Rechtspraak
Rechtbank Den Haag (Locatie Gouda), 26 september 2024
ECLI:NL:RBDHA:2024:15495
Feiten
Werkneemster is op 5 november 2019 in de functie van kassamedewerkster A fulltime in dienst getreden bij D-Pers B.V. Zij is in die functie voor haar gaan werken in de Dirk van den Broek-vestiging van D-Pers te Gouda. Per 1 december 2019 heeft zij de functie kassamedewerkster B gekregen en met ingang van 24 april 2022 is zij gepromoveerd tot teamleidster kassa. Haar salaris bedroeg laatstelijk gemiddeld € 2.475 bruto per maand, inclusief 8% vakantietoeslag. Zij is per 23 maart 2024 overgeplaatst naar de Dirk van den Broek-vestiging van D-Pers aan de Zwart Janstraat te Rotterdam. Daar werd anders gewerkt dan in Gouda. Er was weinig gezag voor leidinggevenden en de regels waren vaak onduidelijk. Als leidinggevende heeft zij meerdere malen waarschuwingen moeten uitdelen. Bij brief d.d. 16 april 2024 heeft D-Pers haar bevestigd dat haar leidinggevende op die datum telefonisch met haar heeft besproken dat het vermoeden was ontstaan dat zij direct of indirect betrokken was bij een verdenking van een vergrijp dat een dringende reden tot ontslag zou kunnen zijn, in verband waarmee zij, in afwachting van het hiernaar in te stellen onderzoek, met onmiddellijk ingang is geschorst en de loonbetaling is stopgezet. De precieze uitkomst van dat onderzoek is werkneemster niet bekend. Wel is haar meegedeeld dat daaruit zou zijn gebleken dat zij op 3 en 7 april 2024 contante geldbedragen heeft weggenomen uit het geldwisselbakje en dat zij op 13 april 2024 vier emballagebonnen met een totaalwaarde van € 23,10 had aangemaakt, had verzilverd en zich het geld zou hebben toegeëigend.

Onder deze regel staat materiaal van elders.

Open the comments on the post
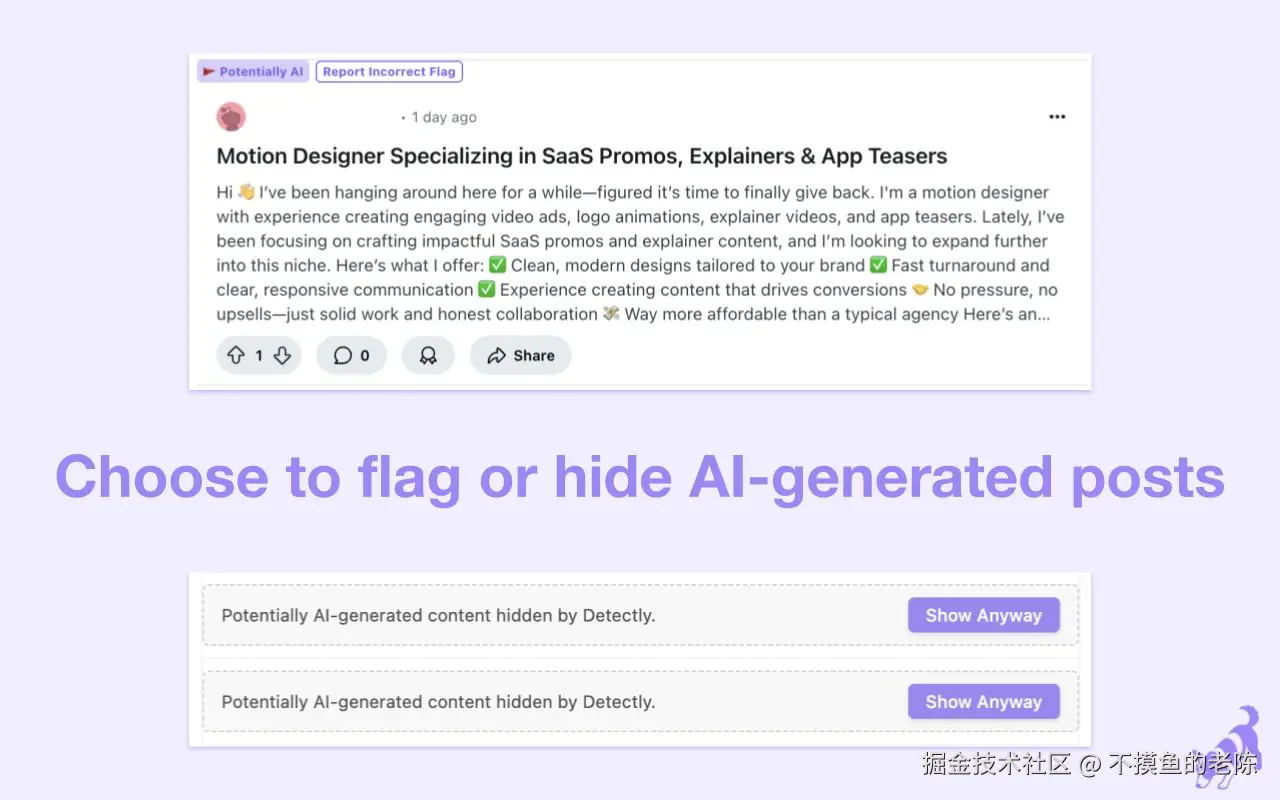This screenshot has height=800, width=1280. click(x=351, y=355)
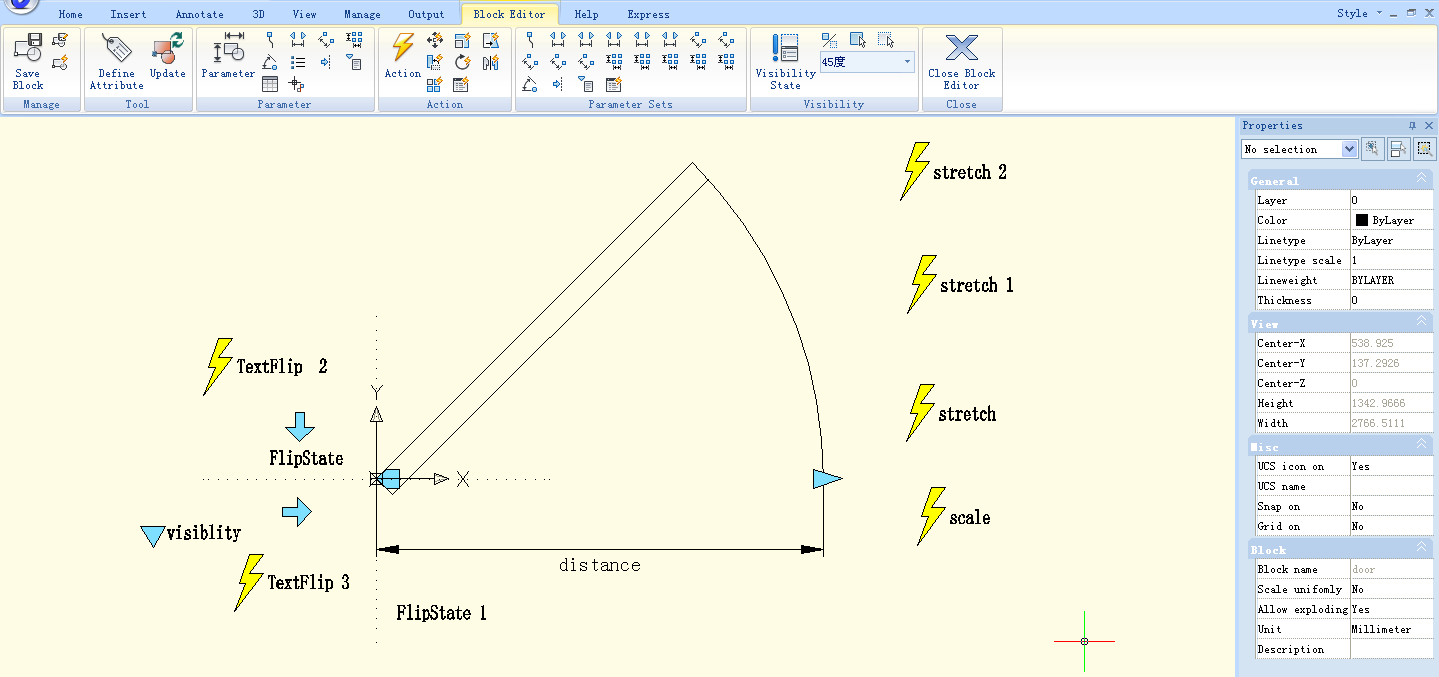Click the black Color ByLayer swatch

pyautogui.click(x=1361, y=220)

Op 24 april 2024 is zij op staande voet ontslagen. Een van de maatregelen bij een ontslag op staande voet is dat er een registratie plaatsvindt in het interne en externe waarschuwingsregister. De interne registratie geldt voor 8 jaar en de externe registratie voor 1 jaar. D-Pers heeft werkneemster in het interne en externe waarschuwingsregister geregistreerd. Daarnaast heeft zij voor alle filialen een winkelverbod opgelegd gekregen. Werkneemster verzoekt onder meer vernietiging van het ontslag, en tevens D-pers te veroordelen tot betaling van (achterstallig) salaris en verwijdering uit het interne en externe waarschuwingsregister.
Oordeel
Het onderzoek heeft onder meer bestaan uit het analyseren van (de thans niet meer voorhanden zijnde) camerabeelden en het ondervragen van werkneemster op 19 april 2024. Werkneemster voert aan dat weliswaar juist is dat zij geld uit het wisselgeldbakje heeft gehaald, maar dat heeft zij volgens haar gedaan met toestemming van haar leidinggevende, omdat het tweemaal, althans eenmaal is voorgekomen, op 29 en 30 maart 2024, althans op 29 maart 2024, dat het Safepay-apparaat (kassa 21 en/of 16) het niet deed toen een klant met contant geld wilde betalen. Verder stelt zij dat zij, nadat zij hierover contact had gehad met de afdeling ICT van D-Pers, de betreffende klanten heeft geholpen door met de eigen pinpas/telefoon voor hen af te rekenen. Ook betwist zij dat zij met emballagebonnen heeft gefraudeerd. Aanleiding om haar met het bewijs van die feiten te belasten is er niet, nu zij, hetgeen in de gegeven omstandigheden wel van haar verwacht mocht worden, daartoe geen (voldoende gespecificeerd) bewijsaanbod heeft gedaan. De kantonrechter komt tot het oordeel dat voldoende aannemelijk is dat werkneemster zonder toestemming van D-pers contant geld heeft ontvreemd uit het wisselgeldbakje en zij de door haar geproduceerde emballagebonnen heeft geïncasseerd en zich de opbrengst heeft toegeëigend, zonder dat dit de instemming had van D-Pers. Het ontslag op staande voet houdt stand en uit de aan het ontslag ten grondslag gelegde, vaststaande feiten volgt dat werkneemster ernstig verwijtbaar heeft gehandeld. Zij kan daarom geen aanspraak maken op de transitievergoeding. D-Pers is voorts bevoegd om werkneemster voor de duur van 1 jaar een winkelverbod op te leggen. De hierop betrekking hebbende verzoeken van werkneemster komen derhalve niet voor toewijzing in aanmerking.